--- EXERCISE MATERIALS Enclosed Below ---

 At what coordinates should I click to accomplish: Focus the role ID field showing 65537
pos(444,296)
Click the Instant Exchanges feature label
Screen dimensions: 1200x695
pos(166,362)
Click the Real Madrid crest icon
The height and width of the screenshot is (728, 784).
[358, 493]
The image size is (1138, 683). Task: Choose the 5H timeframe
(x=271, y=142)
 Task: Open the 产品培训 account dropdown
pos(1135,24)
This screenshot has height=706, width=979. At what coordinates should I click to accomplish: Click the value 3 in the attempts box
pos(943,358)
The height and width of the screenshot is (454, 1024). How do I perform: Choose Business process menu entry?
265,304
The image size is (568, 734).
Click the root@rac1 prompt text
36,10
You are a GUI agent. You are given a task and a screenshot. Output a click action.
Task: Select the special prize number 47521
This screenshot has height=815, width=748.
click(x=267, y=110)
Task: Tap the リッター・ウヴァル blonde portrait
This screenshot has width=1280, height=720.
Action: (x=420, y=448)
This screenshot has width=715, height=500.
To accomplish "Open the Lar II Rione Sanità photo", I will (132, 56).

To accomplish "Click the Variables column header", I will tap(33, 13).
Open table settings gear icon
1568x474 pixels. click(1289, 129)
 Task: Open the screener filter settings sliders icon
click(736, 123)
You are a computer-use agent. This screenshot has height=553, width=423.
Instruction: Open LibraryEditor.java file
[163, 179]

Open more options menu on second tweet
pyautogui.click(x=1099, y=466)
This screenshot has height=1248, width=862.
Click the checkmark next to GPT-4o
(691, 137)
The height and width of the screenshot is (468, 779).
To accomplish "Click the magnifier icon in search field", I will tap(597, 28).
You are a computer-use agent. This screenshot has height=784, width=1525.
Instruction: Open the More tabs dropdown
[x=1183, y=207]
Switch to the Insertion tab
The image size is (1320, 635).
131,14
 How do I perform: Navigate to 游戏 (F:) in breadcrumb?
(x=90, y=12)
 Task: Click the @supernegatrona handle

--- End of Enclosed EXERCISE MATERIALS ---

ACTION ITEM —
What you write must match the records above exactly, line for line.

EXERCISE SOLUTION —
 At what coordinates should I click to accomplish: Focus the role ID field showing 65537
pos(444,296)
Click the Instant Exchanges feature label
Screen dimensions: 1200x695
pos(166,362)
Click the Real Madrid crest icon
The height and width of the screenshot is (728, 784).
[358, 493]
The image size is (1138, 683). Task: Choose the 5H timeframe
(x=271, y=142)
 Task: Open the 产品培训 account dropdown
pos(1135,24)
This screenshot has height=706, width=979. At what coordinates should I click to accomplish: Click the value 3 in the attempts box
pos(943,358)
The height and width of the screenshot is (454, 1024). How do I perform: Choose Business process menu entry?
265,304
The image size is (568, 734).
Click the root@rac1 prompt text
36,10
You are a GUI agent. You are given a task and a screenshot. Output a click action.
Task: Select the special prize number 47521
This screenshot has height=815, width=748.
click(x=267, y=110)
Task: Tap the リッター・ウヴァル blonde portrait
This screenshot has width=1280, height=720.
Action: (x=420, y=448)
This screenshot has width=715, height=500.
To accomplish "Open the Lar II Rione Sanità photo", I will (132, 56).

To accomplish "Click the Variables column header", I will tap(33, 13).
Open table settings gear icon
1568x474 pixels. click(1289, 129)
 Task: Open the screener filter settings sliders icon
click(736, 123)
You are a computer-use agent. This screenshot has height=553, width=423.
Instruction: Open LibraryEditor.java file
[163, 179]

Open more options menu on second tweet
pyautogui.click(x=1099, y=466)
This screenshot has height=1248, width=862.
Click the checkmark next to GPT-4o
(691, 137)
The height and width of the screenshot is (468, 779).
To accomplish "Click the magnifier icon in search field", I will tap(597, 28).
You are a computer-use agent. This screenshot has height=784, width=1525.
Instruction: Open the More tabs dropdown
[x=1183, y=207]
Switch to the Insertion tab
The image size is (1320, 635).
131,14
 How do I perform: Navigate to 游戏 (F:) in breadcrumb?
(x=90, y=12)
 Task: Click the @supernegatrona handle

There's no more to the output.